== Segment start ==
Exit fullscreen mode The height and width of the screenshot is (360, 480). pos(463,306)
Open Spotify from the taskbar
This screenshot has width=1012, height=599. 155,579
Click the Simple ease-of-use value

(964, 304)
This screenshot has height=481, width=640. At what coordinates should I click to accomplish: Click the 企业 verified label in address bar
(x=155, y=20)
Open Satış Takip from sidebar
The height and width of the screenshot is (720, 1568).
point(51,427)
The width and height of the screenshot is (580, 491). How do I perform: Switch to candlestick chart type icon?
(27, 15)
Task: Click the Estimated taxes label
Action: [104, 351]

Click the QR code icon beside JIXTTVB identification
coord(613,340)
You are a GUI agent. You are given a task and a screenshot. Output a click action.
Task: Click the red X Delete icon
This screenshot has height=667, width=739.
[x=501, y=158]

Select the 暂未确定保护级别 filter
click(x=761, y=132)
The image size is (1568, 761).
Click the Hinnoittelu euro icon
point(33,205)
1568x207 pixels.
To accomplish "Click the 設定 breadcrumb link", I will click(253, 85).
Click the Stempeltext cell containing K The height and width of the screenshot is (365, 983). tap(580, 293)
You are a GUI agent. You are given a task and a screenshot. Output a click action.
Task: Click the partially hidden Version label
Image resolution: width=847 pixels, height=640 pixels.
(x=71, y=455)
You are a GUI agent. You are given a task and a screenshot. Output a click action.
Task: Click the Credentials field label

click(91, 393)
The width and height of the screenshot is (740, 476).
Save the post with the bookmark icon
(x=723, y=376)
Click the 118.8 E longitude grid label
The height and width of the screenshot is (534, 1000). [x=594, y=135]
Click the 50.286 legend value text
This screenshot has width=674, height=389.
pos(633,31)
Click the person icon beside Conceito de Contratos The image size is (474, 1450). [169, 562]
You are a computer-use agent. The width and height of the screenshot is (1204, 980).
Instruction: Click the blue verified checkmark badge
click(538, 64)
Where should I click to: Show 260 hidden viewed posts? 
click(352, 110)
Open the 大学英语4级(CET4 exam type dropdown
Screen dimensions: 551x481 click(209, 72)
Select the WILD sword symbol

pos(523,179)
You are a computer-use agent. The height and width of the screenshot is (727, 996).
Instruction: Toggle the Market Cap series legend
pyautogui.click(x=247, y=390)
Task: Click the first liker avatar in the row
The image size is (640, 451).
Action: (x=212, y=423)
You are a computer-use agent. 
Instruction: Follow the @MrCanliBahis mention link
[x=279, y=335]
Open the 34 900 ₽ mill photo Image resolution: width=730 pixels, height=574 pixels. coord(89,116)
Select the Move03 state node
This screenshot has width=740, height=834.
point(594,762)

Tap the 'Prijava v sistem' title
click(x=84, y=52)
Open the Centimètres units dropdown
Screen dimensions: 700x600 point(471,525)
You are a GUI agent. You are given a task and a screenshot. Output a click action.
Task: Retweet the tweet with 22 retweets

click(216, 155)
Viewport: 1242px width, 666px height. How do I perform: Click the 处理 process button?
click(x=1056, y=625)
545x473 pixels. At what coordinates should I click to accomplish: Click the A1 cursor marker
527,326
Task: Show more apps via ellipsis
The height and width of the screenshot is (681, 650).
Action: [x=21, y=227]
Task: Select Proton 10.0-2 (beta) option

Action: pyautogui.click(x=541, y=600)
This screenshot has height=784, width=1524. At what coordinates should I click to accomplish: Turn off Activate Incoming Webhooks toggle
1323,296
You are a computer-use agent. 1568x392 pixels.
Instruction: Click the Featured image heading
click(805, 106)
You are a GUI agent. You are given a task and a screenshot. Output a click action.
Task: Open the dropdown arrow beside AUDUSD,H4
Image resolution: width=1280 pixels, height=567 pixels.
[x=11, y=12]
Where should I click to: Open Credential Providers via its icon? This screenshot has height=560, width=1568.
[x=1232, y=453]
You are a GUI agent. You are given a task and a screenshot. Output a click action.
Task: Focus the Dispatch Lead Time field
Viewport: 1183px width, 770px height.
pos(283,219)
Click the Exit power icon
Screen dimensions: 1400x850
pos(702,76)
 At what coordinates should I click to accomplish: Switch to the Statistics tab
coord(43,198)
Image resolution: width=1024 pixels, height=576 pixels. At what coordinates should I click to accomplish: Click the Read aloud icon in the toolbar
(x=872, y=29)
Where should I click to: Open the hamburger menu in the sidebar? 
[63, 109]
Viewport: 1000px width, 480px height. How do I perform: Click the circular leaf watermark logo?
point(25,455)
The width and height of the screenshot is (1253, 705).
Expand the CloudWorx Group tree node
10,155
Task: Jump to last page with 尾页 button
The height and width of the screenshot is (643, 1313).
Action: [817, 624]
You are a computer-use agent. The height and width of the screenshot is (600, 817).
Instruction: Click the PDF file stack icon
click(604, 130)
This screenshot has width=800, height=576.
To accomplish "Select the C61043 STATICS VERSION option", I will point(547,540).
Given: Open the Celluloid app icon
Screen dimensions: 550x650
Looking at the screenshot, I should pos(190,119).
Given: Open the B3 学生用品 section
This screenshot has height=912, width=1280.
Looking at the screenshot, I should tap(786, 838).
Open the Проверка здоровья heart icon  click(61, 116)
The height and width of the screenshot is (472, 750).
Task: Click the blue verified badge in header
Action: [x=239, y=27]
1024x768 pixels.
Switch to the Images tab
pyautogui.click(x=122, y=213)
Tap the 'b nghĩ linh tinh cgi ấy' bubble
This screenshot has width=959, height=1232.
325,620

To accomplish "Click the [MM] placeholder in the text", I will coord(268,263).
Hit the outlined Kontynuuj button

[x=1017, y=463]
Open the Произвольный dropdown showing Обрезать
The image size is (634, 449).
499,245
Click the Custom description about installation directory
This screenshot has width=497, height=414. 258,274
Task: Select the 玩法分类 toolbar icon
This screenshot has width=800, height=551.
== Segment end ==
> ACTION ITEM
The expected result is every line above containing the string "computer".

> RESULT
You are a computer-use agent. The width and height of the screenshot is (1204, 980).
You are a computer-use agent. The height and width of the screenshot is (727, 996).
You are a computer-use agent. 
You are a computer-use agent. 1568x392 pixels.
You are a computer-use agent. The height and width of the screenshot is (600, 817).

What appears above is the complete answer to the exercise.